Will UK election leave markets with a nasty hangover?

Why the U.K. elections really matter​
Why the U.K. elections really matter​

The U.K. election has all the ingredients of a thriller. The big parties are neck and neck, and the most likely outcome of Thursday's vote is a messy coalition or minority government. Yet investors seem unfazed.

True, the pound has been jittery recently but stocks are trading around record highs and there's plenty of appetite for British government bonds.

Markets may get a wake up call once the votes are counted on Friday. If the opinion polls are correct, there won't be a clear winner. Analysts say weeks of horse trading to form a coalition could put Britain's recovery in danger.

In the worst case scenario, another election may be needed later this year.

"The lack of clarity surrounding such an (election) impasse would likely be damaging for UK growth and assets," Goldman Sachs (GS) analysts wrote last month.

Thursday's election contains potential risks for markets on all sides.

Conservative Prime Minister David Cameron has promised to hold a referendum on Britain's membership of the EU if he gets reelected. Quitting the EU would be a scary prospect for many executives, particularly in financial services.

If Labour wins, the rich and some businesses would be hit with higher taxes and tougher regulation. Cameron's Conservative colleague, George Osborne, told the Financial Times that the prospect of a Labour-led government could see investment and confidence drain away on "fallout Friday."

Adding to the uncertainty, the Scottish National Party looks poised for big gains in Scotland, renewing fears of the breakup of the United Kingdom.

Related: Is Britain booming, or barely coping?

Analysts are worried the confusion could hit hard if Britain wakes up to political gridlock with no clear winner on Friday.

"UK markets have been relatively calm, suggesting a smooth and swift government handover. We believe this view is too complacent -- and expect volatility in the currency and other UK assets," BlackRock (BLK) wrote in its election preview.

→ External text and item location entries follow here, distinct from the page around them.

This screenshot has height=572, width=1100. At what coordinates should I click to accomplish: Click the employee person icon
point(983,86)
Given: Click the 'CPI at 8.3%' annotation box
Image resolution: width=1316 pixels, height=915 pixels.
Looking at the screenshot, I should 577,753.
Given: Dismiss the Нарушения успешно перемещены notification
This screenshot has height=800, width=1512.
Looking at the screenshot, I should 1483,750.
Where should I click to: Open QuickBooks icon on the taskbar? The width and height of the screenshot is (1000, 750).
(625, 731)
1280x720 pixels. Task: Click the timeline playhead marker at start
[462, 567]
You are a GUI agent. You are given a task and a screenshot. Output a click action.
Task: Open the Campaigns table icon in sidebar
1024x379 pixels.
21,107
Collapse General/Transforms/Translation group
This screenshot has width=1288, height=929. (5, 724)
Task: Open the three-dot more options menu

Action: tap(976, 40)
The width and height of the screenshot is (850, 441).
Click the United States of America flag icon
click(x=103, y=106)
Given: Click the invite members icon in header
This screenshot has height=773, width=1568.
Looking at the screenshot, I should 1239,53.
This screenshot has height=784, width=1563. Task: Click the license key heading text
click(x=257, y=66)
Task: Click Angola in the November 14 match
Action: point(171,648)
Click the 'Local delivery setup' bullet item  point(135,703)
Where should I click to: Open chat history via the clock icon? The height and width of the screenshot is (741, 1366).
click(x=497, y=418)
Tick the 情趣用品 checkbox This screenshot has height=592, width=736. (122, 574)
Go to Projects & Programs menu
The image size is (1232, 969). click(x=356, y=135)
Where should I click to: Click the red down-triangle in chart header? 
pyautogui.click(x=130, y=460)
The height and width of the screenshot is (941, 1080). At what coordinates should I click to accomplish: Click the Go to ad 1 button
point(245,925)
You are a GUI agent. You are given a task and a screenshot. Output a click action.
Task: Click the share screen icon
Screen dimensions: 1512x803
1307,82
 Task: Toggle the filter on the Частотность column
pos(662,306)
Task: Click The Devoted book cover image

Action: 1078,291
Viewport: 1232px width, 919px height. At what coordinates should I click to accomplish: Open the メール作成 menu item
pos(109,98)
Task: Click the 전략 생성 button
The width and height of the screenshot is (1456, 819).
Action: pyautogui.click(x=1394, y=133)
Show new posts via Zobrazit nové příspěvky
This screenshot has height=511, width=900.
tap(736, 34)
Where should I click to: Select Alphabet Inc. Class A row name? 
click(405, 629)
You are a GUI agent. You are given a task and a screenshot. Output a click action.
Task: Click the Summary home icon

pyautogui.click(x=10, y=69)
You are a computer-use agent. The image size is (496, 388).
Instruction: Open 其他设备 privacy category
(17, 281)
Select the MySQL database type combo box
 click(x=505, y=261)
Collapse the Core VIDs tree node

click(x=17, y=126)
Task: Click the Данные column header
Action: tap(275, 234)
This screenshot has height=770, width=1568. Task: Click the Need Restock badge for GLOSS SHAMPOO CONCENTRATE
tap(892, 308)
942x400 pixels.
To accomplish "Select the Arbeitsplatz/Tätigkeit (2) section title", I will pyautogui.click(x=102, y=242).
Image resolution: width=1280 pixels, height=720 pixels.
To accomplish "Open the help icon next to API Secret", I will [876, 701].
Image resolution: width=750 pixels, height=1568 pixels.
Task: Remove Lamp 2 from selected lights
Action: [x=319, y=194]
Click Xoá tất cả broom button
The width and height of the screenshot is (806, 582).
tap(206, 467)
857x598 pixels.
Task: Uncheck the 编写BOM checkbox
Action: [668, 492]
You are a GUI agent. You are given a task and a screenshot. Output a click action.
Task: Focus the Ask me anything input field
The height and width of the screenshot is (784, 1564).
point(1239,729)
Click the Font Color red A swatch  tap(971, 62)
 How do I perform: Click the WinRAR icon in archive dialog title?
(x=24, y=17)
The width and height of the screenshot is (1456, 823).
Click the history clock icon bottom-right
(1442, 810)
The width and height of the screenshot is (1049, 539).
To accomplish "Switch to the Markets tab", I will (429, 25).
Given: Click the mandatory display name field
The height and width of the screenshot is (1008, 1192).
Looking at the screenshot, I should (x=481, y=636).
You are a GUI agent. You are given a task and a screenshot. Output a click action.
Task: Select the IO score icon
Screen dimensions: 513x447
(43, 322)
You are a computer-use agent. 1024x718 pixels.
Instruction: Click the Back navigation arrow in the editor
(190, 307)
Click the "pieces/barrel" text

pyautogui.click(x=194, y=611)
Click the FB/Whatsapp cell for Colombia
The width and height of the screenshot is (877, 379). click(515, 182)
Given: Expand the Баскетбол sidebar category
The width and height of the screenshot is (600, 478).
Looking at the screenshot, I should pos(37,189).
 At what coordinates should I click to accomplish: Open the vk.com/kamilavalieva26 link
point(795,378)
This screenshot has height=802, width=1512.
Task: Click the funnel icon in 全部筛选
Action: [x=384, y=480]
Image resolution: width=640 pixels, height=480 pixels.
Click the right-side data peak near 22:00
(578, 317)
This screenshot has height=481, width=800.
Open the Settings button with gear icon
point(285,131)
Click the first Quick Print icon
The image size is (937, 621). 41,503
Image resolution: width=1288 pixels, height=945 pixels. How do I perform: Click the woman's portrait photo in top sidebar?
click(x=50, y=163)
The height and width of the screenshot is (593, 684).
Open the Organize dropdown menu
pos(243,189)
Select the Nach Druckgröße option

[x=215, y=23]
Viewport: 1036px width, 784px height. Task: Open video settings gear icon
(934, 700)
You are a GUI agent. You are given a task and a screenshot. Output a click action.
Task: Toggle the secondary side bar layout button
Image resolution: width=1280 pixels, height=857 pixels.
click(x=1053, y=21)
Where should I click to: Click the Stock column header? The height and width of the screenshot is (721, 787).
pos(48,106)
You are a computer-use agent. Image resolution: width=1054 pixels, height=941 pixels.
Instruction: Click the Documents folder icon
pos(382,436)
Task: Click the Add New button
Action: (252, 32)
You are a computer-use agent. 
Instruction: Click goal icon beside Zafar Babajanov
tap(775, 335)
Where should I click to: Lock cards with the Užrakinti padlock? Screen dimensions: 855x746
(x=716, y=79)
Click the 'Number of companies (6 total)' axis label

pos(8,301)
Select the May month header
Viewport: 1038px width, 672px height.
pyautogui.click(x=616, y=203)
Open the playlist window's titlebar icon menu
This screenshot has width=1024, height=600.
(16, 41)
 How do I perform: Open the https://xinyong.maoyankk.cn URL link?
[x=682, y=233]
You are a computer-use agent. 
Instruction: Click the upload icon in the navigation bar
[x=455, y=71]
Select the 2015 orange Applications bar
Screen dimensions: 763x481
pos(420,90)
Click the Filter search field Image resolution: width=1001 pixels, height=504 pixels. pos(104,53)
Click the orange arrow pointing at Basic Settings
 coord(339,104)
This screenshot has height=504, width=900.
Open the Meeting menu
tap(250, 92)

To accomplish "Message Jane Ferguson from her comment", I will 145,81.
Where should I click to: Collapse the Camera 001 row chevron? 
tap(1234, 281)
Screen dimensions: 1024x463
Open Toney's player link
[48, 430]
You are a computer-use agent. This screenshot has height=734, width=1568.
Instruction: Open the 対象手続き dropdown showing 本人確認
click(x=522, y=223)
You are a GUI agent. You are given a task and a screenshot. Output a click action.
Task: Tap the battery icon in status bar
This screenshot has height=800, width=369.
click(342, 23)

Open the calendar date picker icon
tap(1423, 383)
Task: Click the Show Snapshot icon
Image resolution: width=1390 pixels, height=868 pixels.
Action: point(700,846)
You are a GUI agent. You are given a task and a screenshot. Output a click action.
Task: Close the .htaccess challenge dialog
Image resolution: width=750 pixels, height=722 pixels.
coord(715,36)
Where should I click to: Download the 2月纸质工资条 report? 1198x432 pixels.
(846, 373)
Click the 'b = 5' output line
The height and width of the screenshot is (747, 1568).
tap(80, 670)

Related: U.K. election is a scary prospect for business

Any loss of confidence among foreign investors could spell serious trouble. That's because the U.K. runs a large current account deficit -- meaning the value of imports far outweighs exports -- and it needs foreign money to make up the gap. At 5.5%, it is the biggest deficit among major developed economies.

"This means the UK is reliant on the kindness of strangers (foreign creditors) to finance its spending," BlackRock said.

If these "strangers" decide to stay away, the economy could take a hit and growth would slow.